Oh, the horrors I allowed myself to endure with love. The men who've stepped on my heart. And though I was never physically abused (I made sure to promise myself that NO man will EVER hit me), I was indeed emotionally abused, neglected, cheated on, yelled at, forgotten about, stood up etc....
So I did all the work in therapy to learn all of the above. I have prayed to God for EXACTLY what I wanted from a man emotionally. It is important to me at 43 now, not to make too many more major mistakes. I have cried myself to sleep, yearning, aching to have a man by my side who loves me, adores me, needs me, enhances my life...who treats me with respect, who honors who I am and what I stand for....so when it shows up, what does it look like? I don't know...because as a child I never really saw my father or my stepfather LOVE my mother, show her affection or tell her how pretty she was...I didn't have an EXAMPLE to follow.
So the Quiet One walks into my life - a different nationality, 11 years my junior. He was so quiet...he's not quiet anymore, by the way, lol. But here he is, quietly loving me, talking to me, listening - truly listening to what I say. He does things for me before I need to ask. He repairs things, he cleans for me, he cooks for me...he may not be rich, but he makes me feel like royalty!!! Here is the word that best describes him: genuine. He's genuine - he's the real deal. He's already met the family & 2 of my 3 brothers have requested him on Facebook, lol. He has rubbed my feet, even if I don't ask. He is affectionate, considerate, and he was a PRINCE to me when Grace died. His number one question to me was, "What can I do for you?" One time I was upset with him about something, and I brought it to his attention (I no longer stay silent and say 'nothing'). With my exes, they probably would've said, "Oh, my God..here we go! Then he would've told me I was overreacting and we would argue. What was Quiet One's reaction? "I'm sorry, hon, tell me what I need to do to make it right." Que, que??? What? I almost fell - I thought I'd died and gone to heaven.
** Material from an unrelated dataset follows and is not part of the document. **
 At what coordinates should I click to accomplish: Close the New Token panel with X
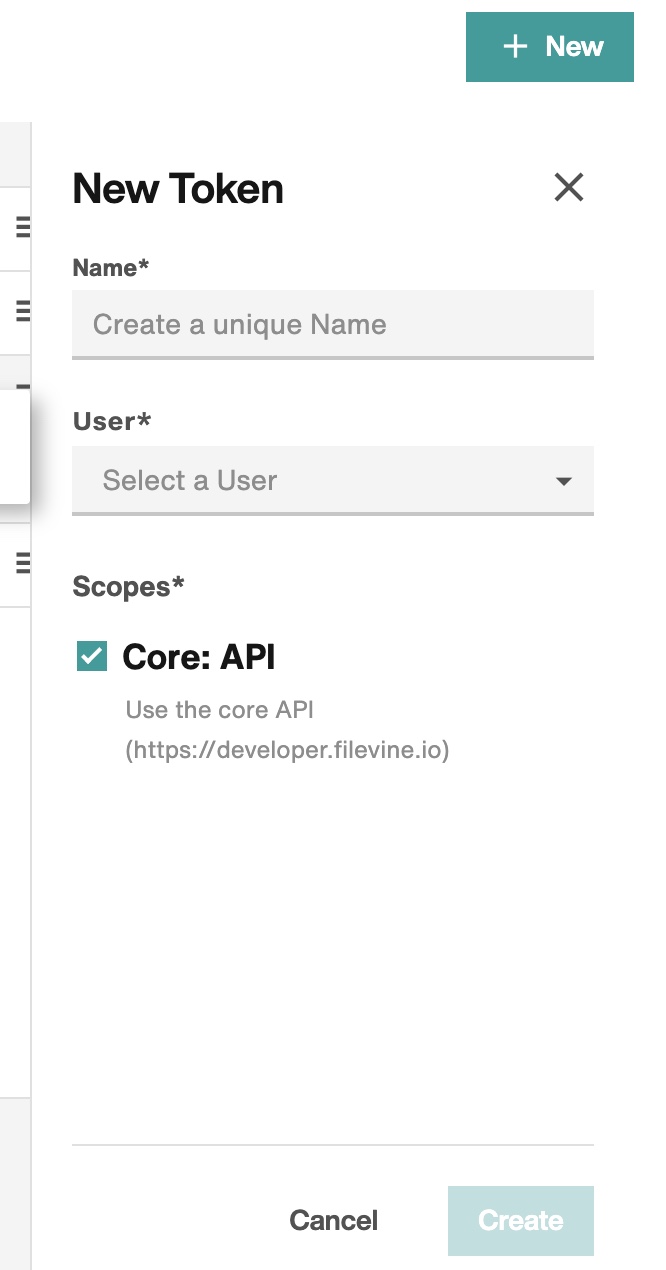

LOL. Now perhaps men would criticize him but he's not a wimp at all. I've seen him when he's assertive & aggressive, and I can promise you, he's all man, lol!
So now I have all I want in a man, and I don't know how to accept it. I don't know what I'm supposed to do. It sounds strange, but I'm so used to being second, being mistreated, etc...now I have it...and it feels great, but EXTREMELY scary. It's like when I'd lost 63 pounds - I was SO excited...for the first time I almost weighed less than 200 lbs. And then this extreme panic set in, I still don't know why, and before I knew it, I self-sabotaged myself and gained some of the weight back. I won't do that here...no way. The Quiet One and I have reached a new level in our relationship, and well, I'm struggling with whether or not I should give it a shot or not.
So when love, real love, comes around...what does it look like?
Could you handle it?
Would you know when it comes around?
My mom used tells me all the time, "Real love doesn't hurt...real love isn't difficult...real love doesn't have drama." And here I am with real love. No hurt, easy, no drama. I really hope this is it...that he's the one. I don't want to get hurt again...and that is what scares me most...to give myself & my heart to someone who, God forbid, won't cherish it properly.